The real use case here is writing an iteration algorithm only once, for shared references, and then implementing iter_mut on top of it. Because iter_mut borrows the container exclusively, I know that the shared references returned by iter are the only ones that currently exist.
Here is a simplified example (playground). Is this UB?
struct S<T>(T);
fn upgrade_ref<'a, T>(s: &'a mut S<T>) {
let t: &T = &s.0; // No problem.
let p: *const T = t; // No problem.
let p: *mut T = p as *mut T; // No problem.
drop(t); // There is no shared reference left (?).
let t_mut: &'a mut T = unsafe { &mut *p };
}
Well okay, now that I write that I see that the compiler has some data flow analysis that is smart enough to tell me off somehow:
error: casting `&T` to `&mut T` is undefined behavior, even if the reference is unused, consider instead using an `UnsafeCell`
--> src/lib.rs:10:37
|
8 | let p: *mut T = p as *mut T; // No problem.
| ----------- casting happened here
9 | drop(t); // There is no shared reference left (?).
10 | let t_mut: &'a mut T = unsafe { &mut *p };
| ^^^^^^^
|
= note: for more information, visit <https://doc.rust-lang.org/book/ch15-05-interior-mutability.html>
= note: `#[deny(invalid_reference_casting)]` on by default
So I guess it's not supposed to be allowed.
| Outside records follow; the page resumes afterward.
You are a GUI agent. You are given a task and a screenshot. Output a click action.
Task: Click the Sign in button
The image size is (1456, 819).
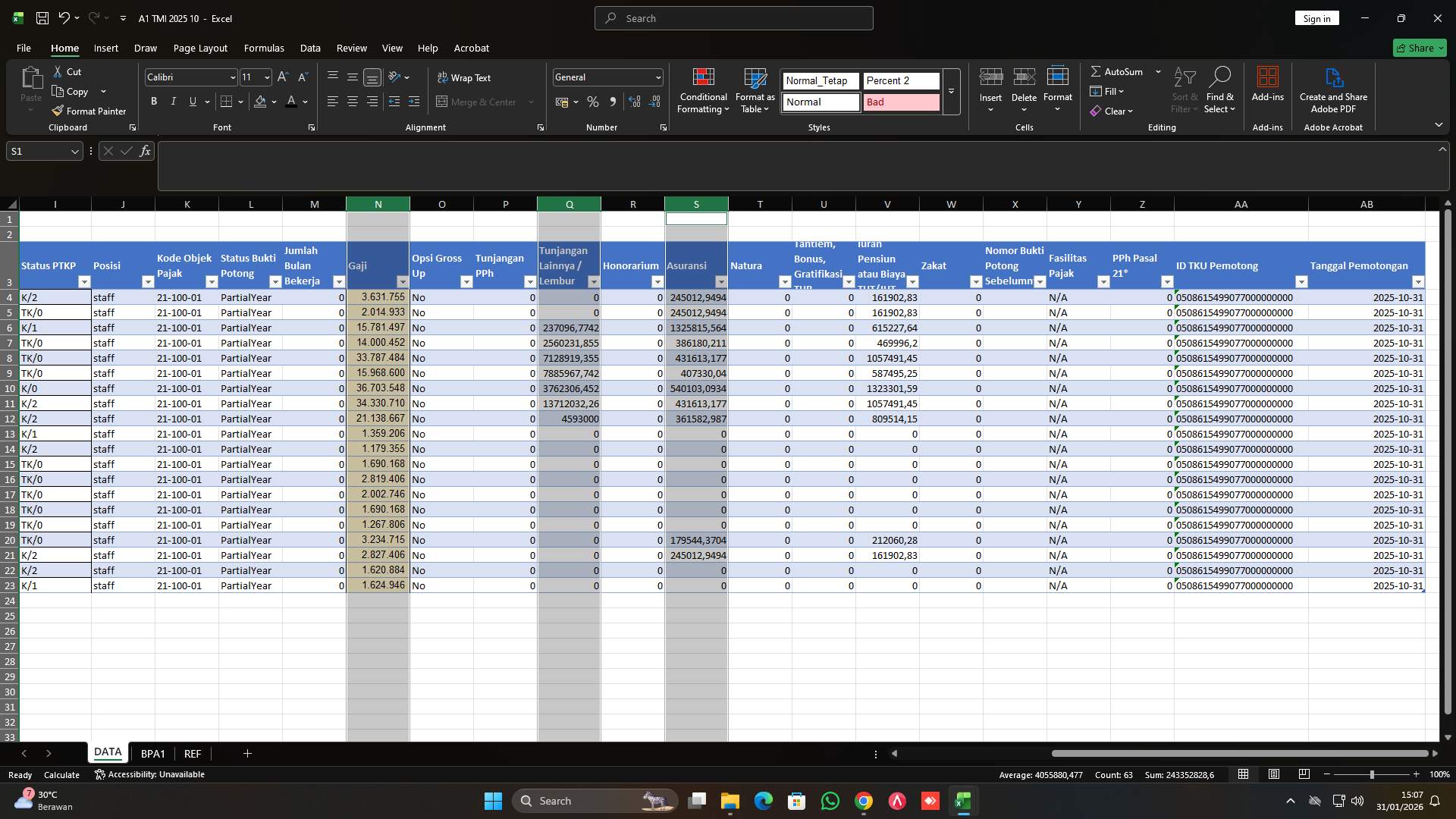pyautogui.click(x=1316, y=17)
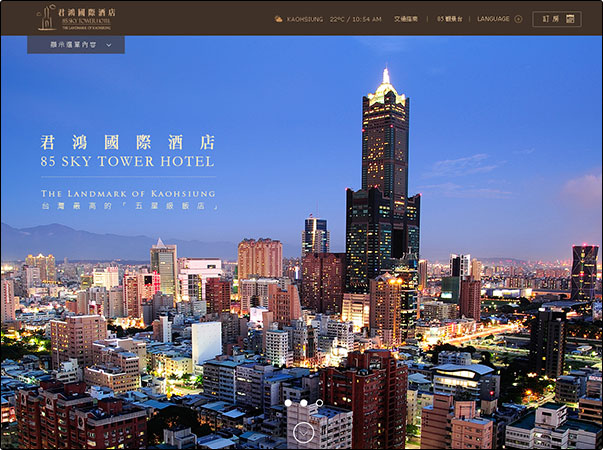Click the 85 Sky Tower Hotel logo
This screenshot has width=603, height=450.
76,17
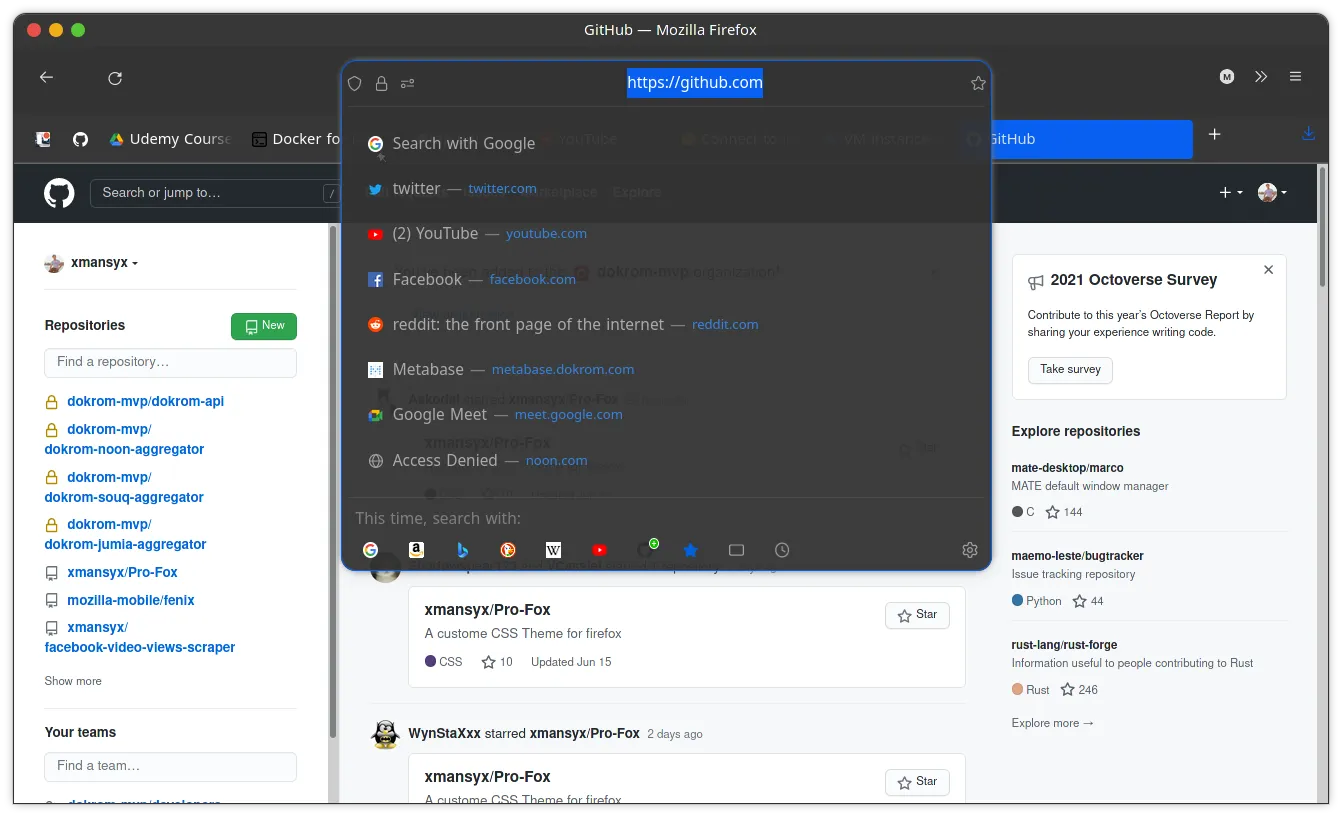Open search engine preferences via gear icon
The image size is (1342, 817).
pyautogui.click(x=969, y=549)
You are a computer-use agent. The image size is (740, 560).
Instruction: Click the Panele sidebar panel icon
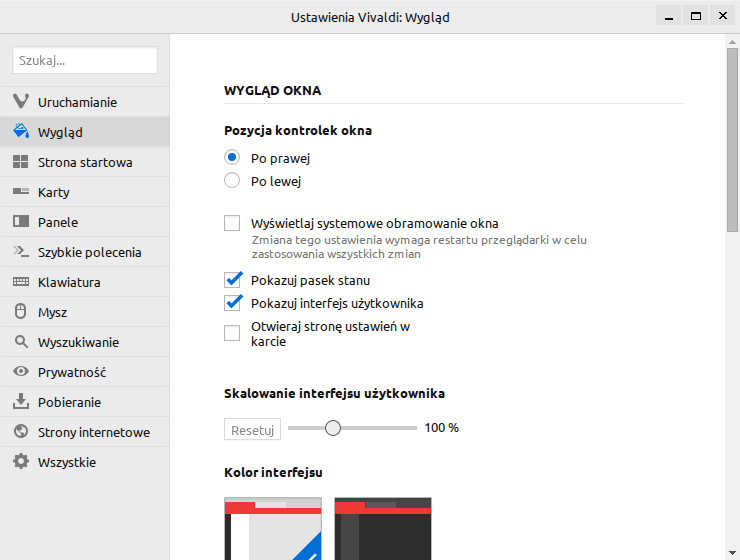[21, 221]
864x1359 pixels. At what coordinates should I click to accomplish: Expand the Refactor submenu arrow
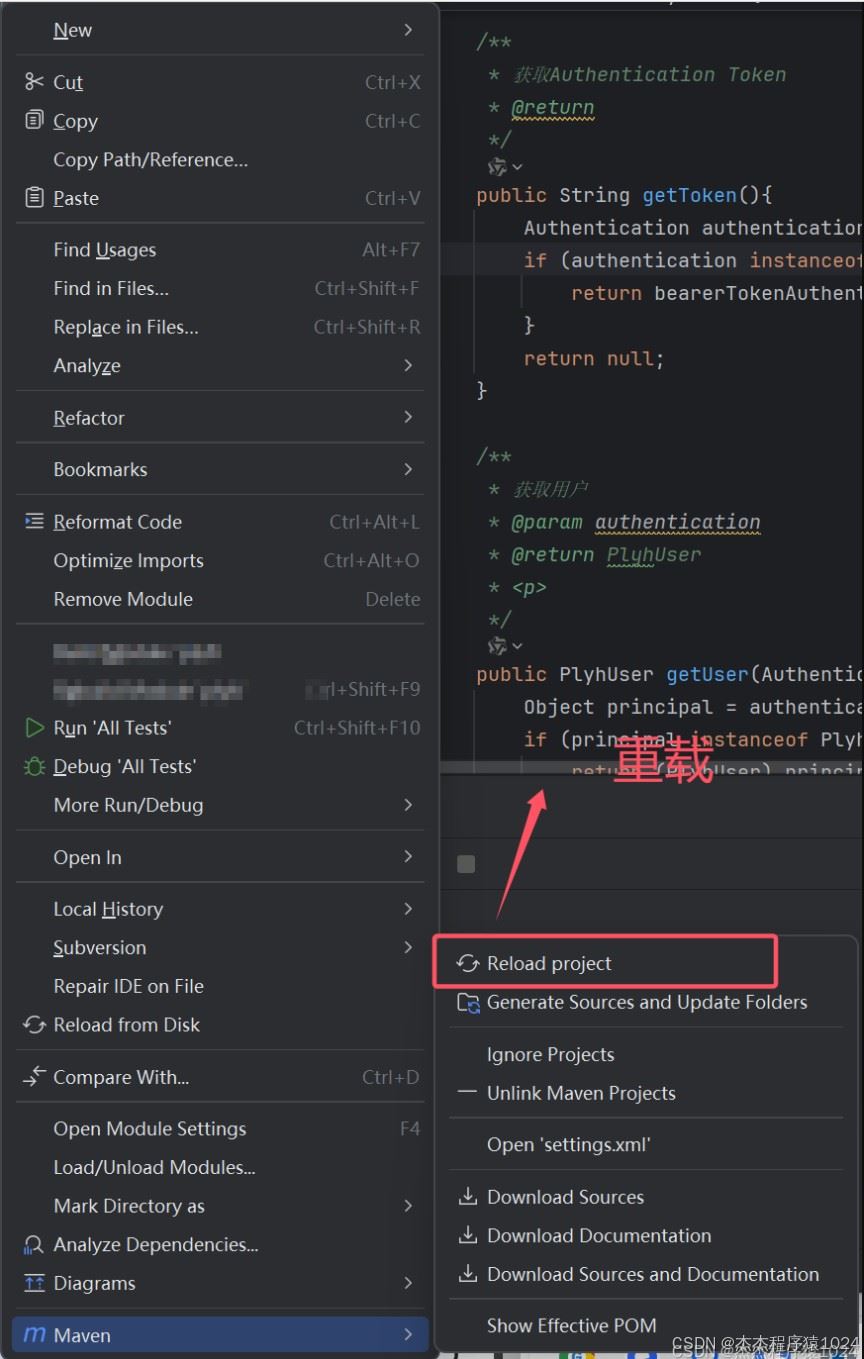pyautogui.click(x=408, y=418)
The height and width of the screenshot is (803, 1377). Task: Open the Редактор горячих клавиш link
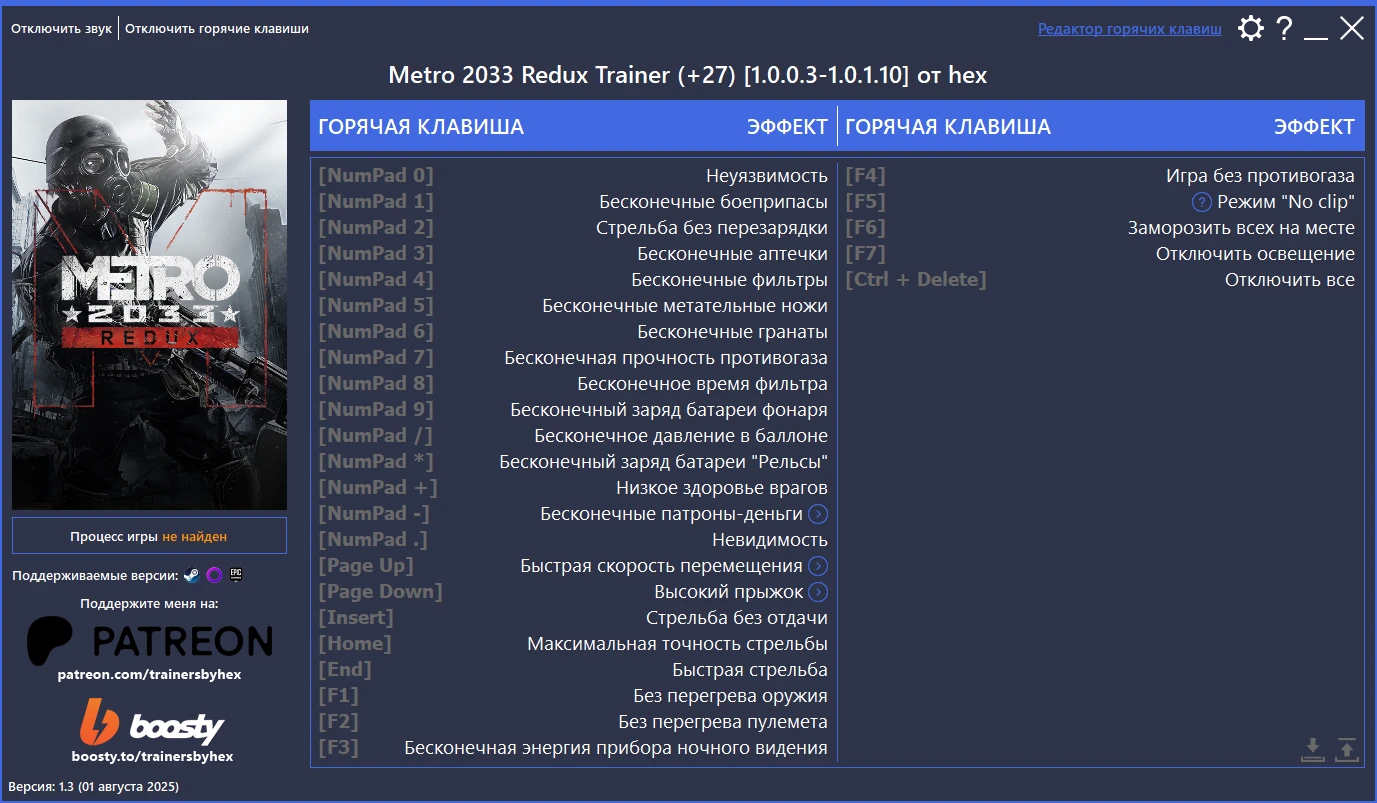click(x=1128, y=28)
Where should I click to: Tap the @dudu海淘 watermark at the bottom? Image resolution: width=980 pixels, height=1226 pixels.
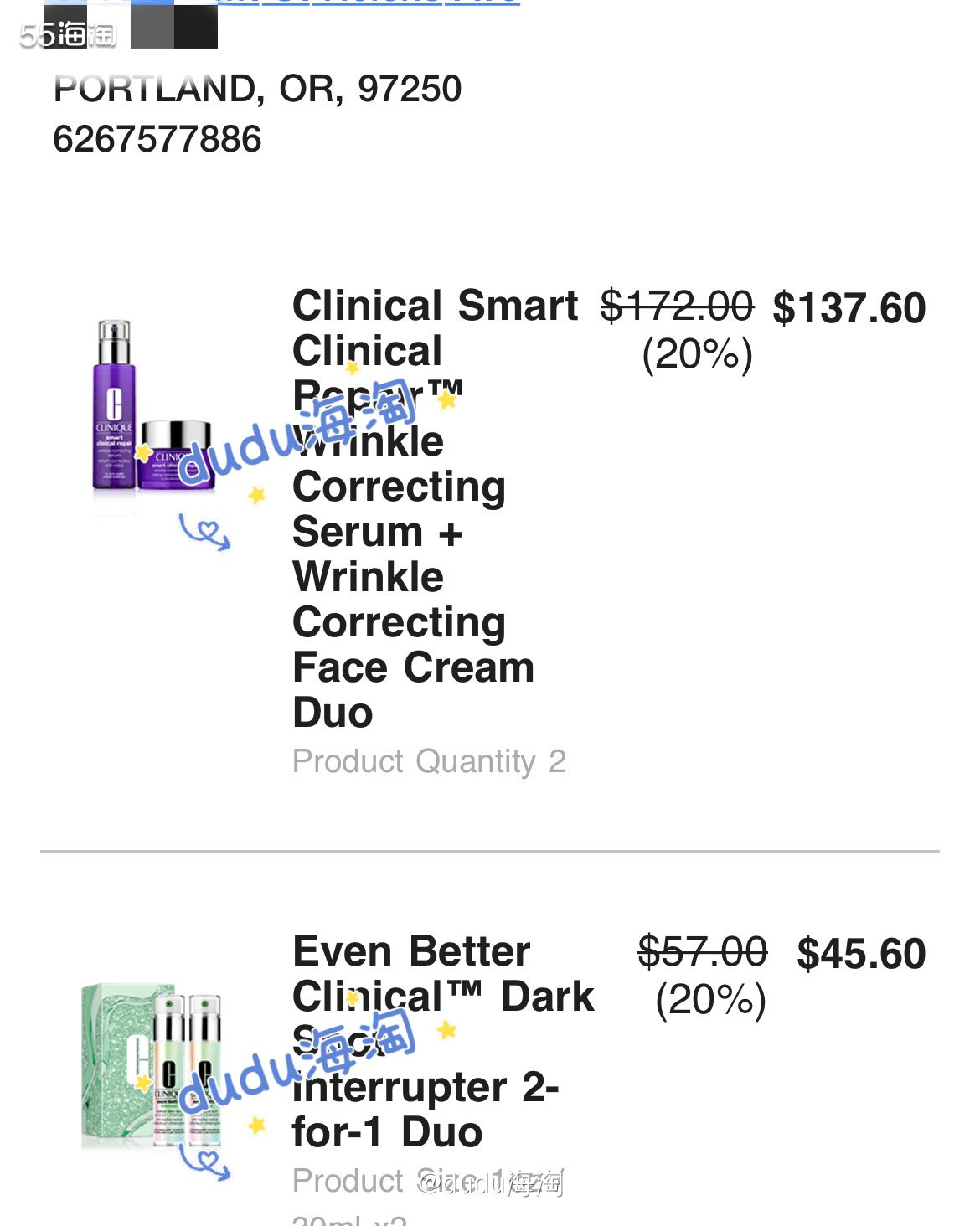pos(492,1182)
But then my question is: why? What reasonable optimization is impeded by the assumptions in this function?
And then, assuming it's UB for a good reason, what is the usual pattern for not needing to write an iterator twice for each container? I guess I can write an iterator that produces raw pointers and map those to references of each type; is there a better way?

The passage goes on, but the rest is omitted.